Theology of the Heart - Church Teachings on the Saints |
The
Beatification
of Fr.
Maximilian
Maria Kolbe
Homily of
Pope Paul VI
October
17, 1971
Maximilian Kolbe Blessed! What does this mean? It means that the
Church recognizes in him an exceptional figure, a man in whom God's
grace and the soul have so interacted as to produce a stupendous
life. Anyone who observes it closely discovers this symbiosis of a
dual operating principle, the divine and the human. One is
mysterious, the other can be experienced; One is transcendent but
interior, the other natural but complex, and expanded to the point
of reaching that extraordinary image of moral and spiritual
greatness that we call holiness; that is, perfection reached on the
religious parameter, which as we know, soars towards the infinite
heights of the Absolute. 'Blessed,' therefore, means worthy of that
veneration permitted by the Church in certain places and among
certain groups, a veneration that implies admiration of the one who
is their object because of some unusual and magnificent reflection
of the Sanctifying Spirit in him. It means 'saved and glorious.' It
means 'citizen of heaven' with all the peculiar signs of a citizen
of earth; it means 'brother and friend' whom we know is still ours,
more so than ever, in fact, because he is identified as an active
member of the Communion of Saints, which is the Mystical Body of
Christ, the Church, living both in time and in eternity. It means,
therefore, 'advocate and protector' in the kingdom of love, together
with Christ "who is always able to save those who approach God
through him, since he forever lives to make intercession for them"
(Heb. 7,25: cf.Rom. 8,34). Finally, it means 'exemplary specimen' a
type of man to whom we can conform our way of life, since he, the
Blessed, is recognized as having the apostle Paul's privilege of
being able to say to the Christian people "I beg you then, be
imitators of me" (I Cor. 4, 16).
Life of Fr. Maximilian Kolbe
This is what we can think of Maximilian Kolbe, the new Blessed, from
today onwards. But who is Maximilian Kolbe? We know him well! He is
so close to our generation and so imbued with the actual life and
experiences of our times that everything is known about him. Rarely
does a beatification process deal with such a wealth of documents.
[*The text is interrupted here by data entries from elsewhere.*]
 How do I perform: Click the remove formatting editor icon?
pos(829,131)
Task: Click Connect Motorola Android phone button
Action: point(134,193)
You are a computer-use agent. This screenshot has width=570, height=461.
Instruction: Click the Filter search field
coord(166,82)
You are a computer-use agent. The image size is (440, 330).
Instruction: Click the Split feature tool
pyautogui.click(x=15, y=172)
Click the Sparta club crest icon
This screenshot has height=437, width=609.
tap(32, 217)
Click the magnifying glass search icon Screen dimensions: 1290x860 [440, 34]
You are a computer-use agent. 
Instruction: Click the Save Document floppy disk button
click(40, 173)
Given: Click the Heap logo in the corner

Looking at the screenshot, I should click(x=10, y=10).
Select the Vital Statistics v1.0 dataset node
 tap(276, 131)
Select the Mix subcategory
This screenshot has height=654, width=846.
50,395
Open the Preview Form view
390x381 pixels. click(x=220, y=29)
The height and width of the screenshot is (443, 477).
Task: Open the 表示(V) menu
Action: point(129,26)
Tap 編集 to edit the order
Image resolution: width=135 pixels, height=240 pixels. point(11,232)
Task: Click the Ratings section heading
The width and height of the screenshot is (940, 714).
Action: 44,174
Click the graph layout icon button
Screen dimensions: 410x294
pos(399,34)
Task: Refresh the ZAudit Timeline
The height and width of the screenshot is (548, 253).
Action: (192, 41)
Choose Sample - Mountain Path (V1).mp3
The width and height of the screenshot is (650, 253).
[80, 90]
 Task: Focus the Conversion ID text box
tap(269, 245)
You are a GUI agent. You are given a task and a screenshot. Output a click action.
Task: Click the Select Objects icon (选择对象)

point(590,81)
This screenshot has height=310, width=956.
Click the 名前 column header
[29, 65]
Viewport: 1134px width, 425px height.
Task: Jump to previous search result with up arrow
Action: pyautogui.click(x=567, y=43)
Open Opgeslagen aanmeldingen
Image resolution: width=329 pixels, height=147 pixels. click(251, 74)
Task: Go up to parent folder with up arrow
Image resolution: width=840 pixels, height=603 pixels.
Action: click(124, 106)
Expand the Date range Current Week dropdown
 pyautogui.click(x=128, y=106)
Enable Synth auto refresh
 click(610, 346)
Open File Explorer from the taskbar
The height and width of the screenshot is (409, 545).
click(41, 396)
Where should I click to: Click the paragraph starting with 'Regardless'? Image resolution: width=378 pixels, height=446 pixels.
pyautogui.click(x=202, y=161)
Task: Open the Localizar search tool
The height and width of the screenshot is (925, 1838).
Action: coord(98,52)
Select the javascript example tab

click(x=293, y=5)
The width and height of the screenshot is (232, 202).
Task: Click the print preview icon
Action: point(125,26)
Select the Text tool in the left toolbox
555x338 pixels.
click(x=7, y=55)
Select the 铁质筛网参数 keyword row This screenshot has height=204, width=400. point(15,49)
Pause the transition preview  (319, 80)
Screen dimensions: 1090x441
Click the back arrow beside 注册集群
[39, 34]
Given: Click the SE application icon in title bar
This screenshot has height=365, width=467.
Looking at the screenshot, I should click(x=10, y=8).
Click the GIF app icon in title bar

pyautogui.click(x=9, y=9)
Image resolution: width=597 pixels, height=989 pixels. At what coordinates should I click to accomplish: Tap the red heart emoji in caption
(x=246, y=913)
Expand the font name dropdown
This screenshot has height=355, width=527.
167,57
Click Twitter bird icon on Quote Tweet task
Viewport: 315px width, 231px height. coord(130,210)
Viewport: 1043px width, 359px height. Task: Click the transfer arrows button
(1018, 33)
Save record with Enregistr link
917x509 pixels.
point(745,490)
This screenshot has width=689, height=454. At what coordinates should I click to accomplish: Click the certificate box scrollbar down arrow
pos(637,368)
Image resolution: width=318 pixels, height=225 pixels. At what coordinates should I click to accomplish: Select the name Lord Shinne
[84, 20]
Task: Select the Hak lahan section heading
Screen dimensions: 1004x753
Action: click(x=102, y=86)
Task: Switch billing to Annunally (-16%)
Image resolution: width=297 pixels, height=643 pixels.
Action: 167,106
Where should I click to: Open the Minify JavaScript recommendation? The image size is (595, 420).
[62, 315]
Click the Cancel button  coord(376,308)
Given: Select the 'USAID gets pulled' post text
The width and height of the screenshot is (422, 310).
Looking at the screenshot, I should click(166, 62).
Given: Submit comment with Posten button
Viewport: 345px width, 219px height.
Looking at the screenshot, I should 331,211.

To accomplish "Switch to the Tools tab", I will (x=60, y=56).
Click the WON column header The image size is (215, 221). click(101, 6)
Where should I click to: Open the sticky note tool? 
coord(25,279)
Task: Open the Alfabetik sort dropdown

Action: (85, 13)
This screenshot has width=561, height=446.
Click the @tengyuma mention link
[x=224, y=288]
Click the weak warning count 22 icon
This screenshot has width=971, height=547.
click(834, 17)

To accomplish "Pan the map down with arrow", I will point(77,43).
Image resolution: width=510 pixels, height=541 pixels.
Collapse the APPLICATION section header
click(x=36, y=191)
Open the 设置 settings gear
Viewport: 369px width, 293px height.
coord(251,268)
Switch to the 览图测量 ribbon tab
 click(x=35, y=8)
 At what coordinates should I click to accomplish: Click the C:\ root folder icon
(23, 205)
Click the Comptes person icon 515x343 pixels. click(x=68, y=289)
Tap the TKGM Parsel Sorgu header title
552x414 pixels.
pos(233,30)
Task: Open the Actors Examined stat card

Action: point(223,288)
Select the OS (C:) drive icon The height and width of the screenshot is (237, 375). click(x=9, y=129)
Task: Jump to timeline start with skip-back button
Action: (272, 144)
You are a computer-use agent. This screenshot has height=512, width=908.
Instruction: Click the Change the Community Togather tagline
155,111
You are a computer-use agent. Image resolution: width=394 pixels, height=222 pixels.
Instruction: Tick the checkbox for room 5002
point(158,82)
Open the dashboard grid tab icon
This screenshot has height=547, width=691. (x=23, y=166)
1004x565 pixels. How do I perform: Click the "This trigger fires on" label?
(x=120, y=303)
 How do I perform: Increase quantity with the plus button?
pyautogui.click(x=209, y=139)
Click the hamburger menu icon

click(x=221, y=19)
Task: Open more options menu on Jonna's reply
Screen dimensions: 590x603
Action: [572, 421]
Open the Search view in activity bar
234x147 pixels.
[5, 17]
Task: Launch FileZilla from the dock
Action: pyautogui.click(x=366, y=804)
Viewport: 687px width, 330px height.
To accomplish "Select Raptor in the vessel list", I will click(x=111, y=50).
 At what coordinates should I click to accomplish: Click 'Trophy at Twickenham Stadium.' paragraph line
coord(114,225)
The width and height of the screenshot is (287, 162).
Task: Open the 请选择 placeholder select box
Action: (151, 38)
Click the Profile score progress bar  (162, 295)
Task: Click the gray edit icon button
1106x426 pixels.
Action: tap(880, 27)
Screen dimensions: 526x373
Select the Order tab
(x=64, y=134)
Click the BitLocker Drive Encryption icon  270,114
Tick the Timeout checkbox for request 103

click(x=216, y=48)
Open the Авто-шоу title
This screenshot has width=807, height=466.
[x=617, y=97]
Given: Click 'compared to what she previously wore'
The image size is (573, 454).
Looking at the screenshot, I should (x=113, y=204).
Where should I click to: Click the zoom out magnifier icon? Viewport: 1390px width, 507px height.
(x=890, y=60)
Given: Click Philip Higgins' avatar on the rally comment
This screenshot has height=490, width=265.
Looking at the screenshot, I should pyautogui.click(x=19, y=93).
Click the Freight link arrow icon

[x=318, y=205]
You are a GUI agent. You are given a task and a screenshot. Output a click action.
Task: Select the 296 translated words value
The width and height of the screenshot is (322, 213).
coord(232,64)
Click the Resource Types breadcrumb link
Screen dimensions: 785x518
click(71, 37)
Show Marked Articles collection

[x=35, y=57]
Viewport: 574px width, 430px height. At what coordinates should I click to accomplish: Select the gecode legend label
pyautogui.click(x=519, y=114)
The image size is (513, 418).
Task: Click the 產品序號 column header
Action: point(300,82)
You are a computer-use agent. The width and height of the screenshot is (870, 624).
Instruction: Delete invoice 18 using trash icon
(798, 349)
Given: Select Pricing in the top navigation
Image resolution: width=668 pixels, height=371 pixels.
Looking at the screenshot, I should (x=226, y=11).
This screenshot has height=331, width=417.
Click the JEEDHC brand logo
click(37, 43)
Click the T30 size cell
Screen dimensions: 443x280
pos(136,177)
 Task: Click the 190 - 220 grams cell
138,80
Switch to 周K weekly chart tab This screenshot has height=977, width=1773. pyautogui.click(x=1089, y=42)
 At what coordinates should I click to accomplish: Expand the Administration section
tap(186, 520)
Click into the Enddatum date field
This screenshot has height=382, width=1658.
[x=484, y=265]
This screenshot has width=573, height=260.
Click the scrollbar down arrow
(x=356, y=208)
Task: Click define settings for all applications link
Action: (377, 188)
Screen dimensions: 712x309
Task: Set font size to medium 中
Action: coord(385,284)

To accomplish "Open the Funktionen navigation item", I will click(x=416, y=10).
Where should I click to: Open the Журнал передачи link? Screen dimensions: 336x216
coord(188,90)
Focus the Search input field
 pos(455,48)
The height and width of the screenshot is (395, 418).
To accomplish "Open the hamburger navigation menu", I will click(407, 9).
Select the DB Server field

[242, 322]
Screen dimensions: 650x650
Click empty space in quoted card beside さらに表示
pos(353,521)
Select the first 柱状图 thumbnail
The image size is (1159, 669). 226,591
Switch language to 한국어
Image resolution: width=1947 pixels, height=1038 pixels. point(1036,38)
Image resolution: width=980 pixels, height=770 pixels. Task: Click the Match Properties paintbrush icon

Just for the sake of our modern passion for historical truth, we
include almost as an epigraph, the biographical sketch of Father
Kolbe written by one of the most assiduous of the scholars devoted
to him.
Fr. Maximilian Kolbe was born in Zdunska Wola near Lodz on January
8, 1894. In 1907 he entered the Seminary of the Franciscan
Conventuals. He was sent to Rome to continue his ecclesiastical
studies at the Pontifical Gregorian University and the Seraphicum of
his Order. When still a student, he founded a movement, the Militia
Immaculatae. Ordained a priest on April 28,1918, he returned to
Poland and began his Marian apostolate, particularly with the
monthly publication Rycerz Niepokalanej (The Knight of the
Immaculata), which reached a press run of one million copies in
1938. In 1927 he founded Niepokalanow (City of the Immaculata), a
center of religious life and of various forms of apostolate. In 1930
he left for Japan where he founded another similar institution.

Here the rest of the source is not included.